Goal: to protect newborns from acquiring chronic hepatitis B infection from their mothers through timely and aggressive medical intervention
- The entire annual cohort of pregnant women – approximately 50,000 women in Georgia, 150,000 women in Azerbaijan, and 19,000 in the city of Yerevan in Armenia – is being screened for hepatitis B carriage
- Infants born to hepatitis B carriers receive both HBIG (immunoglobulin against hepatitis B) and the hepatitis B vaccine within 12 hours of birth
- RVF trained health care workers continue to provide quality care for at-risk infants in health facilities throughout the country
The hepatitis B virus can be passed from infected mothers to their newborns during the process of labor and delivery. Indeed, approximately 90% of chronic carriers of hepatitis B infection will transmit their infection if no preventative therapy is given laboring mothers and/or their babies. This prenatal transmission can be successfully prevented if two conditions are met: 1) Pregnant women are identified as carriers before labor has begun; 2) Appropriate therapy is begun for carrier mothers and /or their offspring.
In October 2006, the Rostropovich-Vishnevskaya Foundation began an ambitious nationwide program in Georgia to protect the vulnerable population of neonates from the ravages of chronic hepatitis B infection.
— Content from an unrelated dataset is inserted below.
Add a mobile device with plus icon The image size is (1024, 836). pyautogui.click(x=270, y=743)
After the success of the Georgian program, the Foundation launched a hepatitis B screening program in Azerbaijan in early 2009 and in Armenia in the fall of 2009. Working collaboratively with the local ministries of health, the Foundation provided the training and materials which enabled the country’s health care workers to perform rapid diagnostic screening for hepatitis B.Women are tested at their first prenatal check-up. If rapid screening is positive, more extensive and definitive testing is performed in Reference Laboratories. This definitive testing, also funded by the Foundation, allows identification of neonates exposed to hepatitis B who will be treated with the combined preventative therapy of vaccine and specific antibody –HBIG. Transmission rates are known to fall from 90% to less than 1% for hepatitis B when the program is successfully implemented. By the time each Ministry of Health took over full responsibility for these screening programs, over 550,000 women and infants had been screened. Each annual birth cohort continues to receive this screening in Azerbaijan, Georgia and Armenia.
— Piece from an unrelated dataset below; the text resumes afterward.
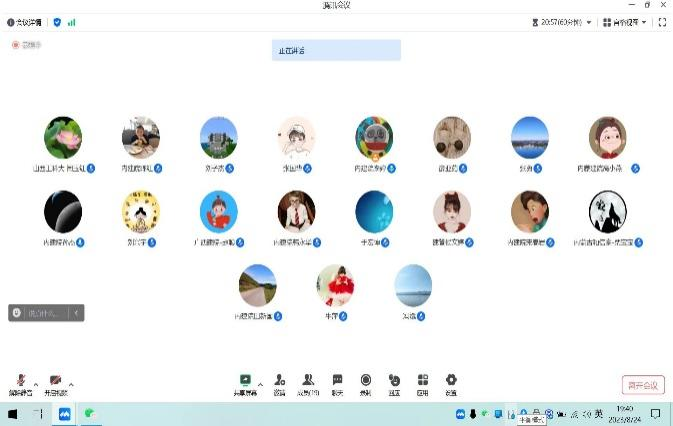Start recording the meeting

tap(366, 381)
As with all Foundation -supported programs, the hepatitis B screening and prevention programs are being implemented entirely through the existing public health infrastructure by local health care workers, so that from the very start the ministries of health and local healthcare workers have full ownership of the programs. The programs have been fully funded by the local Ministries of Health since in 2011 in Georgia and in 2013 in Azerbaijan and Armenia. This requirement of sustainability is an inherent part of all Foundation programs.